Devagar e sempre, é como tenho definido o andamento da Visual Novel. Fiz a primeira versão da parte que irá introduzir os personagens ao leitor.
Introduções são bem difíceis de se fazer naturalmente, mas quando se encaixam são coisas maravilhosas. Somos introduzidos a novos personagens todos os dias em nossa vida. Amigos de amigos, colegas de escritório ou o mendigo que vem pedir cigarro e engata uma conversa. Ouvimos a fala, preenchemos lacunas e fazemos nosso julgamento (é impossível escapar disso). Sim, eu sei que você faz isso, não minta pra mim. Recentemente, estava retornando da inauguração de um restaurante de um amigo muito querido lá no Ipiranga, um bairro bem tradicional de São Paulo. Peguei um Uber e quando o motorista viu o destino Guarulhos que lhe aguardava ficou surpreso. E esse foi o estopim para um início de conversa

- Longe hein? Você trabalha aqui?
- Não, vim para uma inauguração de um restaurante de um amigo.
- Restaurante, é? Quem é o dono? Eu morei aqui minha vida toda. Conheço todo mundo. Eu fui artista plástico sabe? …

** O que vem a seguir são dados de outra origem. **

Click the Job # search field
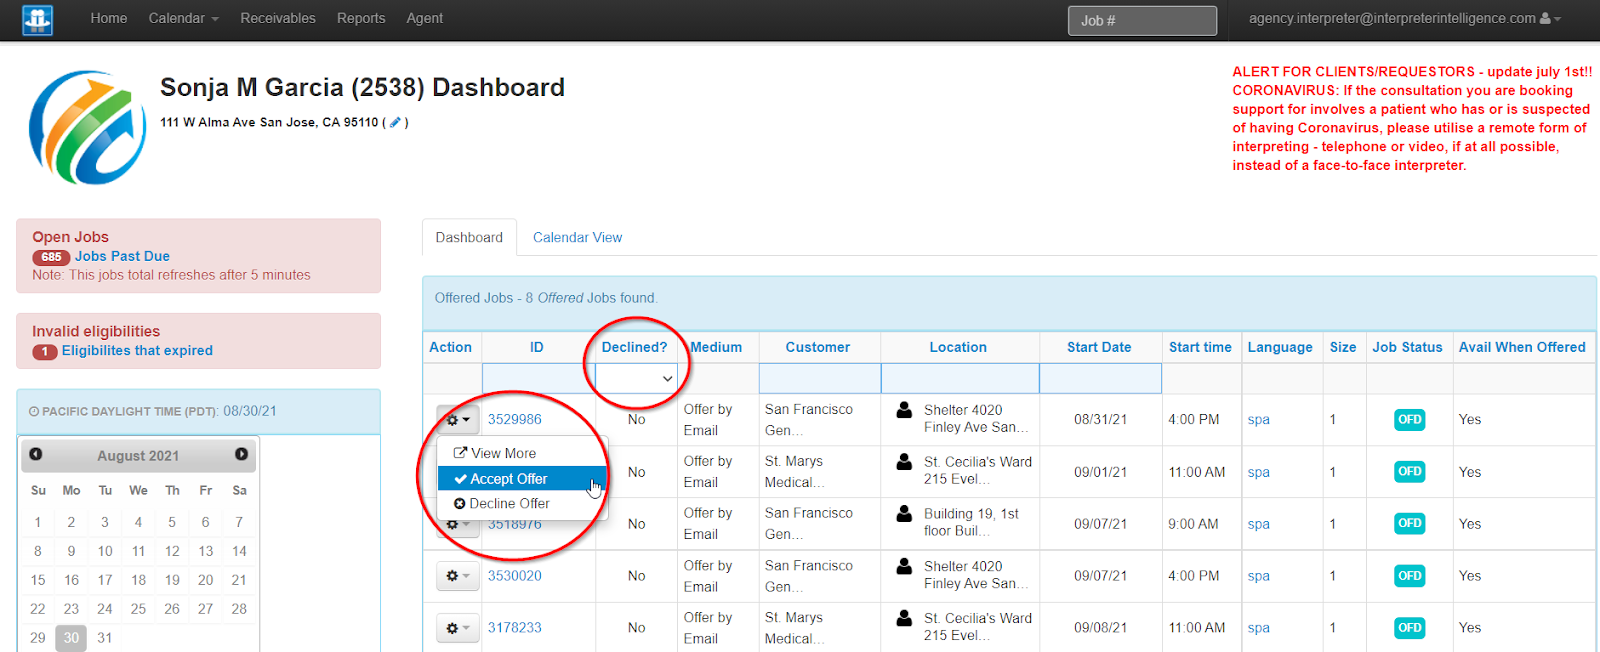The image size is (1600, 652). 1142,20
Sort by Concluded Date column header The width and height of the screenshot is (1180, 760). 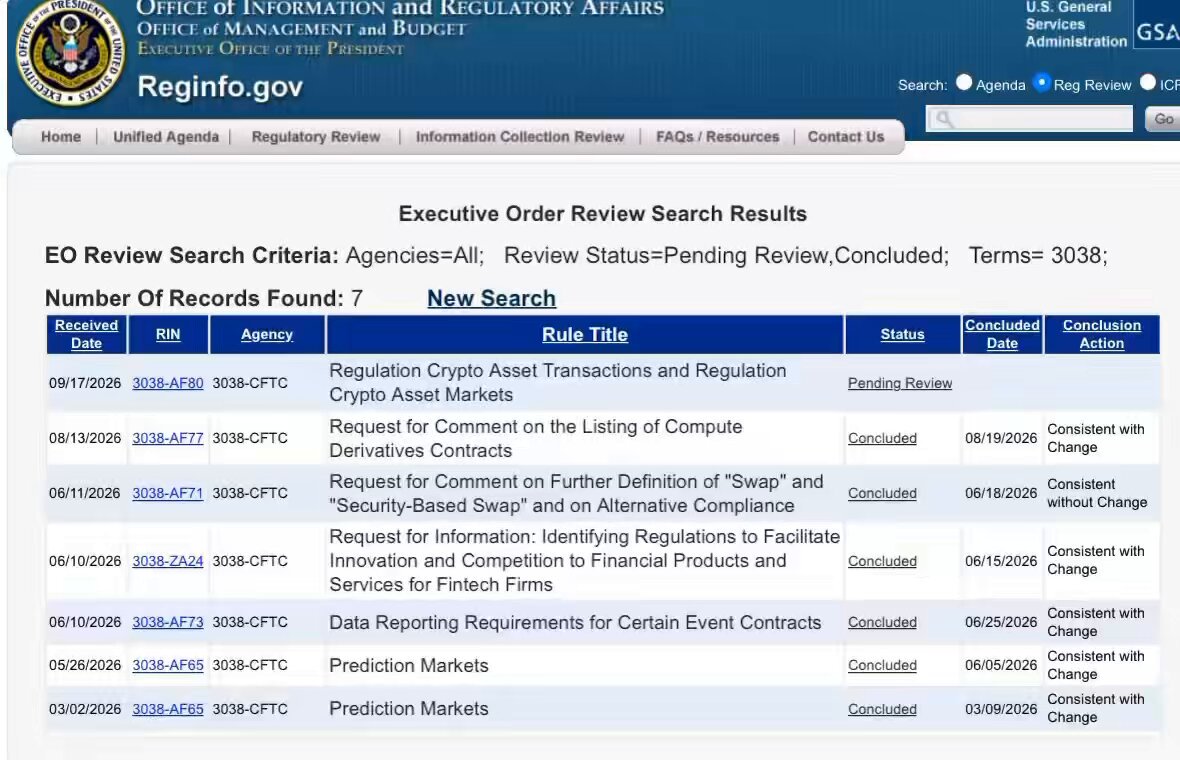pyautogui.click(x=1002, y=334)
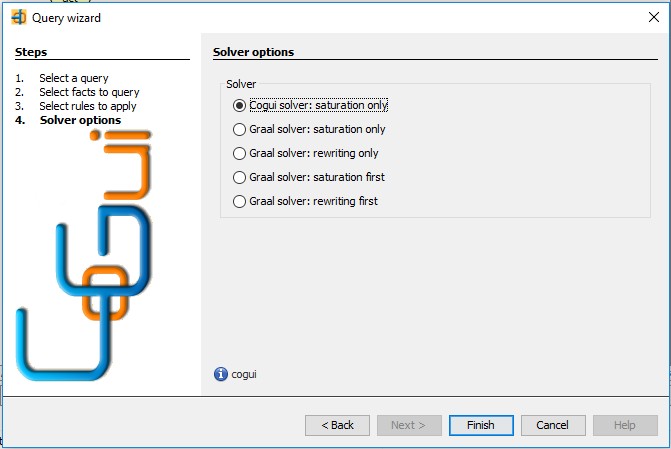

E assim fomos o caminho todo, ele me resumiu muitos anos da sua vida em trinta minutos de viagem.

-…. eu sou viúvo, perdi minha esposa recentemente, foi câncer. Mas a gente já não morava mais junto. Ela me largou. Eu não a culpo, ela disse que não me amava mais e , o que eu podia fazer? Deixei ela livre. Mas dei uma pirada.

Tem quem chame isso de Freetalker (em tradução literal, um falador livre) , o tipo de pessoa que sem solicitação despeja sobre você toda uma história. Tem quem não goste. Eu confesso que gosto bastante deles.

- …eu tava com depressão e nem sabia, eu nem sabia o que era depressão. Vou te falar que é uma coisa pesada. Na separação eu fiquei com uma casa grande, mas sozinho, muito sozinho. Aí eu bebia. Eu tive problemas com bebida, mas parei …”

Esses são os ganchos que nos fisgam. Em minha cabeça eu juntava as peças. Ele me introduzia uma história ao qual o final já estava revelado, ele dirigindo um Uber, a esposa falecida. Ele me falou de outros relacionamentos dele, nesse período de pirada. Contou como a família de sua ex esposa e o atual marido dela (mais um personagem) tinham se voltado contra ele em uma situação que ele jurava inocência.

…eu fazia umas pinturas em tampas de garrafa e vendia na República. E quando eu tô criando, eu coloco um som alto, fone de ouvido e me isolo. Mas naquele dia eu vacilei e deixei a porta trancada. Minha esposa não tinha chave. Ficou na porta batendo. A família dela falou que eu tinha expulso ela de casa. Perguntaram se eu voltei a beber. Foi uma merda…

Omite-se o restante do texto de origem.